Work request -> Whenever a picture appears, leave it out while repeating all the other data exactly.

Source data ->
"""

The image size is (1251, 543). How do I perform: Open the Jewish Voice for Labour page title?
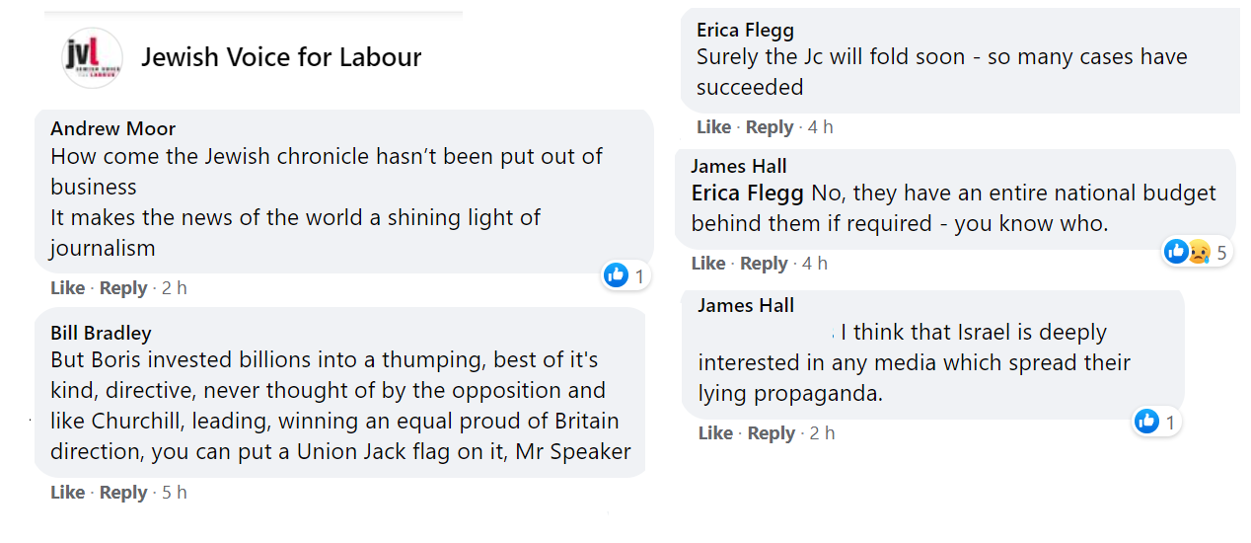(x=281, y=57)
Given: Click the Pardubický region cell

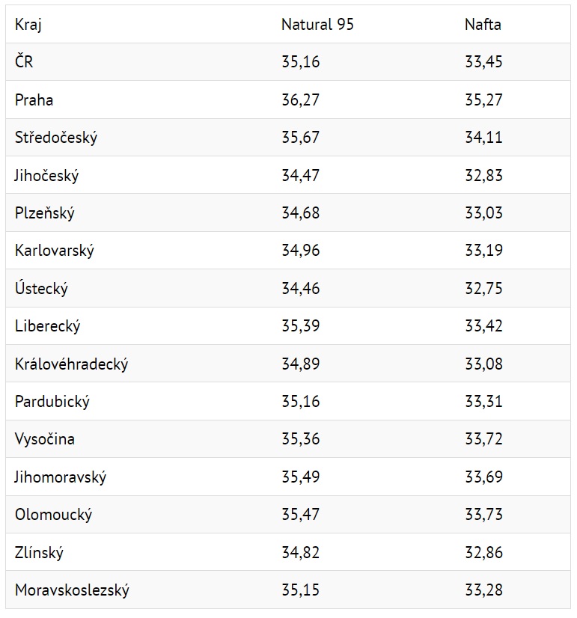Looking at the screenshot, I should (x=52, y=402).
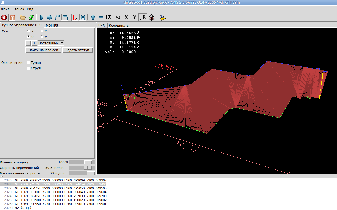Switch to perspective view

click(143, 18)
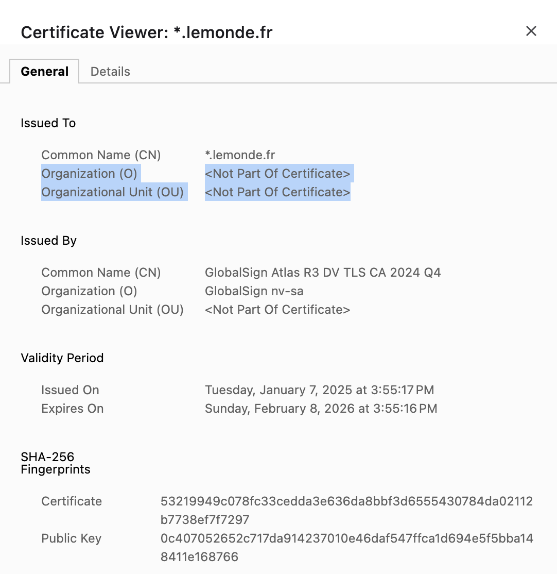Click the Issued To Organizational Unit value
The image size is (557, 574).
coord(277,192)
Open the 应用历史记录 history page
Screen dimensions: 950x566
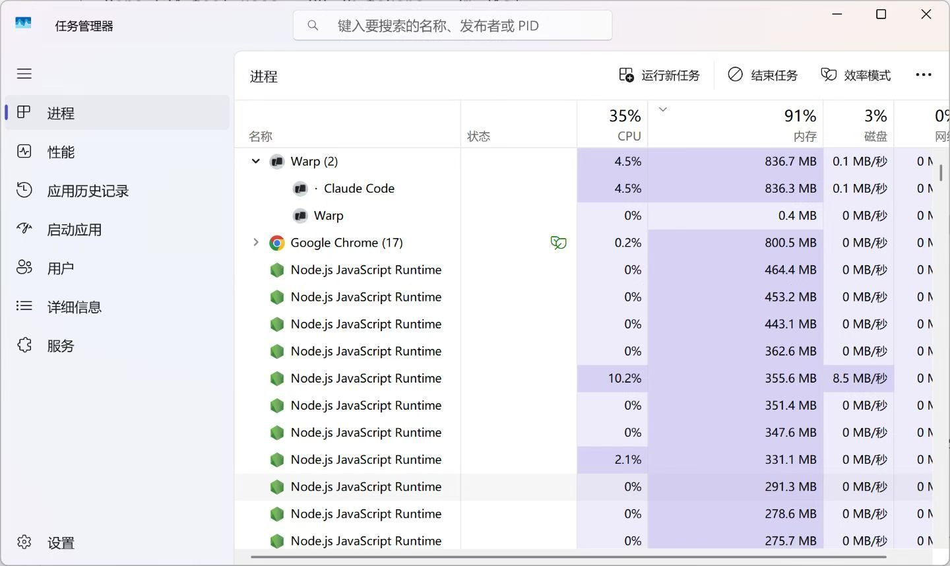[88, 191]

"""

Exercise solution ->
The image size is (1251, 543). How do I perform: Open the Jewish Voice for Labour page title?
(x=281, y=57)
Given: Click the Pardubický region cell

Looking at the screenshot, I should (x=52, y=402).
Switch to perspective view

click(143, 18)
Click the Issued To Organizational Unit value
The image size is (557, 574).
coord(277,192)
Open the 应用历史记录 history page
Screen dimensions: 950x566
[88, 191]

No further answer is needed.